No 4, September 2009
Funnelback PI: Digging up the Dirt on Your Organisation’s Website
Author: Dan Nitsche, Technical Consultant, Pre and Post Sales
When introducing a new application to your organisation, it doesn’t take much digging to awaken the business monsters that have been hiding in the dark corners of your office. Be it the business process that’s “always been like that”, or the files that “are on this floppy disc”, be prepared for some shocks at what’s been going on behind the scenes.
Funnelback is no exception, and is likely to find all kinds of things you didn’t know about your website and Intranet. Here are some interesting examples you can try over your own Funnelback installation:
t:untitled – all results with “Untitled” in the title
t:”index of” “parent directory” – automatic listings of files generated by Apache
t:”pdf” f:”pdf” – PDFs with bad titles
t:”doc” f:”doc” – DOCs with bad titles
t:”404” – 404 not found pages that aren’t using a proper HTTP 404 response code
v:old v:archive v:backup v:log – old, outdated and unnecessary content
v:login – a good place to start looking when trying to gain access to your systems (also try t:login password)
Search for any previous names your organisation has gone under
You may also find some interesting results for terms like “Viagra”, “Online pharmacy”, “Get out of debt” or “Online degree” etc. In most cases, one wouldn’t expect these terms to return any results but on closer investigation (try viewing the HTML source) these types of searches can reveal comments, pages or entire websites that may have been compromised by spammers.

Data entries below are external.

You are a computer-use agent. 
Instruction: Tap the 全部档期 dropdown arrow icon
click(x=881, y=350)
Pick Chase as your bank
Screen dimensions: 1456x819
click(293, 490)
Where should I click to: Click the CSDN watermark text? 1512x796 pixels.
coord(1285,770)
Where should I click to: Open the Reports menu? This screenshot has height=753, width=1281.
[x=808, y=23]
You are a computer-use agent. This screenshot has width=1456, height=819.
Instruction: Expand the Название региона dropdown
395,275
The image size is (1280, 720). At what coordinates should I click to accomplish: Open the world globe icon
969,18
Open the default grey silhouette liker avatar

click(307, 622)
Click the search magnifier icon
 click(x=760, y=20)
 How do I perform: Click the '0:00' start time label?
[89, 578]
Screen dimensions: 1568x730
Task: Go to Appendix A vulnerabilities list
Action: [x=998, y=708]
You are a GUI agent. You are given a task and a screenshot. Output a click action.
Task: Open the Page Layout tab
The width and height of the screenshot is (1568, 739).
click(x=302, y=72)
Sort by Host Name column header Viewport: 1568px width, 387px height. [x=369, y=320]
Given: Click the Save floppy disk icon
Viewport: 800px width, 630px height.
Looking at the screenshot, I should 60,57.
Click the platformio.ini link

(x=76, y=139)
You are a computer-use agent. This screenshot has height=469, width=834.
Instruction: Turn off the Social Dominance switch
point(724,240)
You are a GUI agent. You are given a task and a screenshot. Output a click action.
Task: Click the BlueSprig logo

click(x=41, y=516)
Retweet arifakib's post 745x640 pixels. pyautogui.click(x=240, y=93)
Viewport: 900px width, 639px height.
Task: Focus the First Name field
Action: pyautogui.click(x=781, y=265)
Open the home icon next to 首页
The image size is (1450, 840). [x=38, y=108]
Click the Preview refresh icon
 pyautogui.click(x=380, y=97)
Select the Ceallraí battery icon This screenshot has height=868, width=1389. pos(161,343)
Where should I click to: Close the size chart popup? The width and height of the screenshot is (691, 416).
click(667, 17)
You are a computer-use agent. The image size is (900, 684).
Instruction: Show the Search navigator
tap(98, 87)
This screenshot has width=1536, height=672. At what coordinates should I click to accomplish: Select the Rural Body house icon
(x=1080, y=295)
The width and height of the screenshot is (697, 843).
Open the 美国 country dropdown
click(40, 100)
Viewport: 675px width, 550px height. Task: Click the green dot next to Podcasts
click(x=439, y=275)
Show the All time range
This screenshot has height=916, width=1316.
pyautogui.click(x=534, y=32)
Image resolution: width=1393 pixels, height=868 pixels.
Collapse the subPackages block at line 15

- Whatever the Funnelback crawler may find, it’s important to allocate time within your organisation to:
Create and maintain an accurate robots.txt
Review your server configuration for proper HTTP error codes and date stamps
Remove restricted, inappropriate or old content from your website and Intranet
Review outdated, inappropriate or sensitive content from your website and/or Intranet
This will ensure not only your Funnelback search results are appropriate, but will help external search engines to avoid any content you would rather keep hidden.